The Whale Decides
Rocky took me out on the pack ice
by way of the captain, who granted us permission
Like being on the moon.
spring ice, blue snow
white birds overhead
Rocky wasn’t carrying a rifle like most do.
Three miles out we reached the camp tents
white canvas facing a black sea
When a north wind blows, a lead will open.
We spotted three whales, twenty-ton giants
they say a-ton-a-foot
flukes rising, blow holes spouting
Rocky said the hunters couldn’t take them.
Not until the first one is butchered
and there’s nothing left of it but
bones for the polar bears.
Not taking too much is a way of gratitude.

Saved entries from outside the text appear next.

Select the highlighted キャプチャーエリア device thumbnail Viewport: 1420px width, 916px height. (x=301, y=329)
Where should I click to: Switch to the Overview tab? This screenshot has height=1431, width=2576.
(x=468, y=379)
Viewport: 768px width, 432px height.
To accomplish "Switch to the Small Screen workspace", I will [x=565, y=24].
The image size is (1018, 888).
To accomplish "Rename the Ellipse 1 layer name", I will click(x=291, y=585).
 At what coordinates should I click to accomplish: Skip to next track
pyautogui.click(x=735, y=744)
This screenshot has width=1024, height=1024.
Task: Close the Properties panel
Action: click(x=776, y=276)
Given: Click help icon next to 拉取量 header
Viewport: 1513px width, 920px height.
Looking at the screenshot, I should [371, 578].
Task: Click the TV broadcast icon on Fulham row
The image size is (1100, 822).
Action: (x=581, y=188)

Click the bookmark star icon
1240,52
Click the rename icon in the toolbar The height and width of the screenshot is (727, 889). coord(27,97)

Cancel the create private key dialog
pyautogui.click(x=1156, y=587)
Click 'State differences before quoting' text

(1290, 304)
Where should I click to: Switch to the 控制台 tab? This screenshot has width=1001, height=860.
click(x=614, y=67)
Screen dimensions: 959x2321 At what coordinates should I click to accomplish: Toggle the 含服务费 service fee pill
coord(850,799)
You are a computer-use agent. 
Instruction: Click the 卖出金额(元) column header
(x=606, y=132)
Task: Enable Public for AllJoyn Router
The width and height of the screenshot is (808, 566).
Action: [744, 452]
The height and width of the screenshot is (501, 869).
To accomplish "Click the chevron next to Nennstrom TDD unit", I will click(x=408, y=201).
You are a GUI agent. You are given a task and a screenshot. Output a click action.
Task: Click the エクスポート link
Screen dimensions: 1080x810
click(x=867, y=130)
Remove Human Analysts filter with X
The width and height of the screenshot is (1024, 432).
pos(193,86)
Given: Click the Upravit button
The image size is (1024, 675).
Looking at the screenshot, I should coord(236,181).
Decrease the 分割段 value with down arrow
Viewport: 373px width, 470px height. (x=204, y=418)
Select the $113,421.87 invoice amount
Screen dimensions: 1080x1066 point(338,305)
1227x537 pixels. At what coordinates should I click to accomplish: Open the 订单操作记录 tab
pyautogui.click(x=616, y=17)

You should not be on the ice, with baby
a hunter scolds me.
Ice floes split in the sun, snow machines
gun up, and we jump the gap as
dense fog closes in.
It’s not a baby, under my
parka, it’s a long lens, hidden
from the cold
So I can take pictures of a 100-year
old bowhead cut up in slabs
stacked on freight sleds, bouncing
on the burnished trail
racing back to town.
Today I woke to two feet of new snow on the ground, and being a lover of the lacy white stuff (excitedly digging out my cross-country skis), I thought of my time on the ice with whalers in Pt. Hope, Alaska and a poem I had written from that experience.
Indigenous cultures of Alaska still hunt and fish as a way of life, melding the conveniences of the modern world with their old ways and traditions. It was in the early 90’s I traveled to Barrow and Pt. Hope for the spring whale hunts. Using a film camera, and not fully practiced on shooting in the glare of ice and snow, the above photo was taken. I actually like the graininess and dirt spots on the lens, giving it the feel of a time long past.
The whale decides is a common phrase used by hunters to indicate it is not their explicit taking of the animal for sustenance that counts; rather, more importantly, it is the animal deciding to give itself to the hunter. Living and dying, giving and taking is a part of the great circle of life, a fact that, in our modern world, we so easily forget.
' Not taking too much is a way of gratitude. '– so much meaning imbued in that line — not to mention the rest of this very imagistic poem.